4. (C). Definition: inflection = rate of change switches between increasing and decreasing (concavity change). (A)/(B) describe extrema of the function (rate changing sign = function switching direction); (D) polynomials have no undefined behavior.

5. (B). Concavity changes (down → up) at x = 4 while g keeps increasing → inflection. (A)/(C) wrong because direction never changes; (D) nothing says g(4) = 0.

6. (D). Four turning points needs degree ≥ 5; "both ends down" needs even degree with negative leading coefficient. Even and ≥ 5 → 6 works. (A)/(C) odd — ends point opposite ways; (B) degree 4 allows at most 3 turning points.

7. (B). Local max near x ≈ 0.214 gives h ≈ 8.209 (h(0.214) ≈ 0.0098 − 0.229 + 0.428 + 8 ≈ 8.21). Endpoint: h(5) = 125 − 125 + 10 + 8 = 18. 18 > 8.209, so the global max on [0, 5] is at x = 5. (A) is the interior local max trap; (C) h(0) = 8; (D) is near the local minimum (h(3.12) ≈ −4.06).

8. (B). Differences fall (−2 → −5 → −7): concave down. Then rise (−7 → −6 → −3 → 1): concave up — inflection near the −7 trough. Differences change sign (−3 → 1) near the end: the function stops decreasing and starts increasing — local minimum there. (C) has the extremum type backwards (differences go − to +, a min, not max).

9. (C). Every cubic has exactly one inflection point. (A) at most two, could be zero (x³); (B) odd degree → no global extrema; (D) could have one real zero.

10. (D). Four distinct real zeros → at least 3 local extrema (one between each adjacent pair); degree 4 → at most 3. Exactly 3. (A) exceeds the degree bound; (B)/(C) violate the between-zeros guarantee.
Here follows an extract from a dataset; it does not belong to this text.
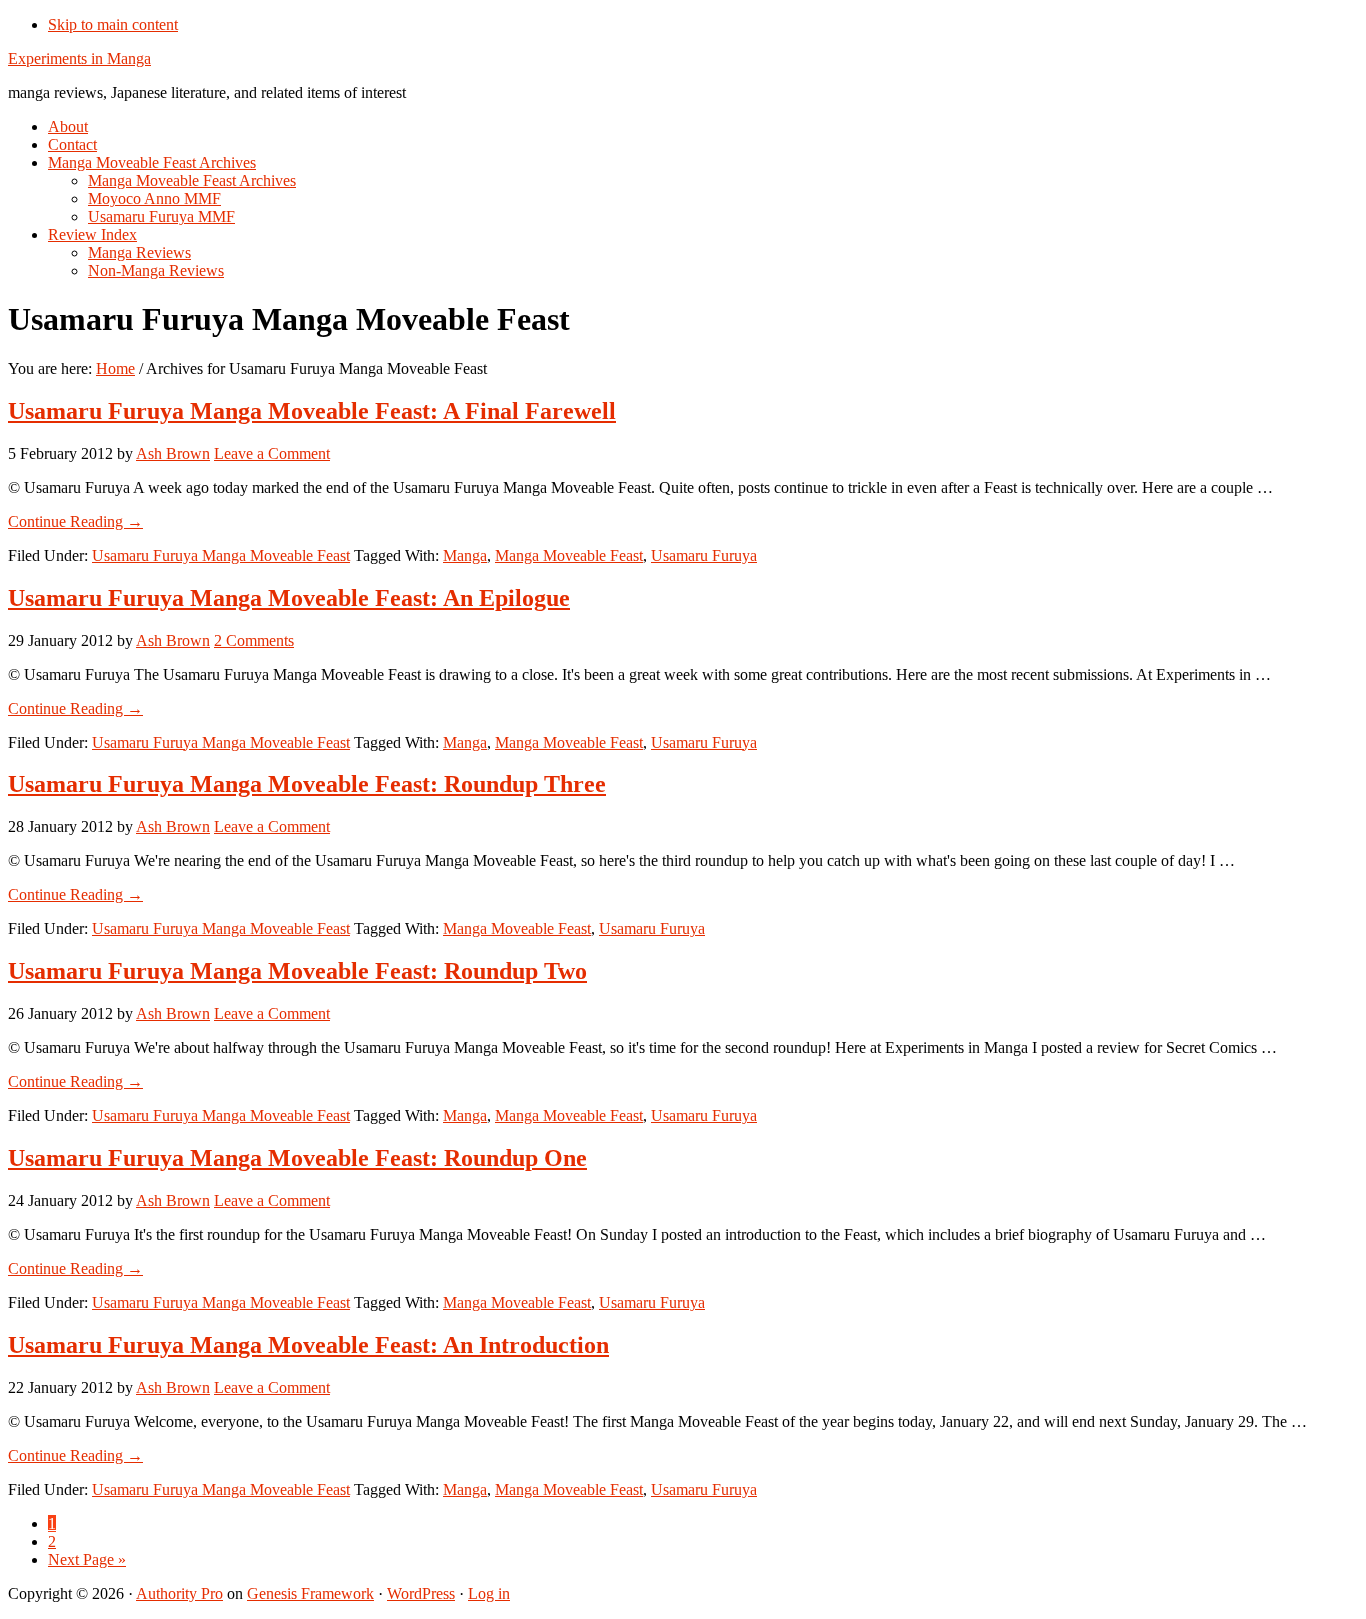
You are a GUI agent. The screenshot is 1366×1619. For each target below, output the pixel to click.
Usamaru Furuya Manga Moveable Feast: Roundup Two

11. (A). 📱 The maximum finder gives a local max at t ≈ 7.652 with C ≈ 106.68; endpoints are C(0) = 10 and C(10) = −500 + 600 − 40 + 10 = 70. The interior max wins: ≈ 106.7. (B) is the right-endpoint value — the trap for students who only check endpoints; (C) is the left endpoint; (D) reports the location t ≈ 7.65 instead of the maximum value.

12. (B). Odd degree → ends go to opposite infinities → no global max (or min) ever. (A) possible (x³); (C) possible (any cubic with two turning points); (D) possible (degree ≥ 5).


🎯 Exam tip: On calc-active questions over a closed interval, make an "extremum shortlist": every local max/min the calculator finds plus both endpoints. Evaluate all of them and pick the winner. The interior-local-max trap (Problem 7) appears on nearly every released exam.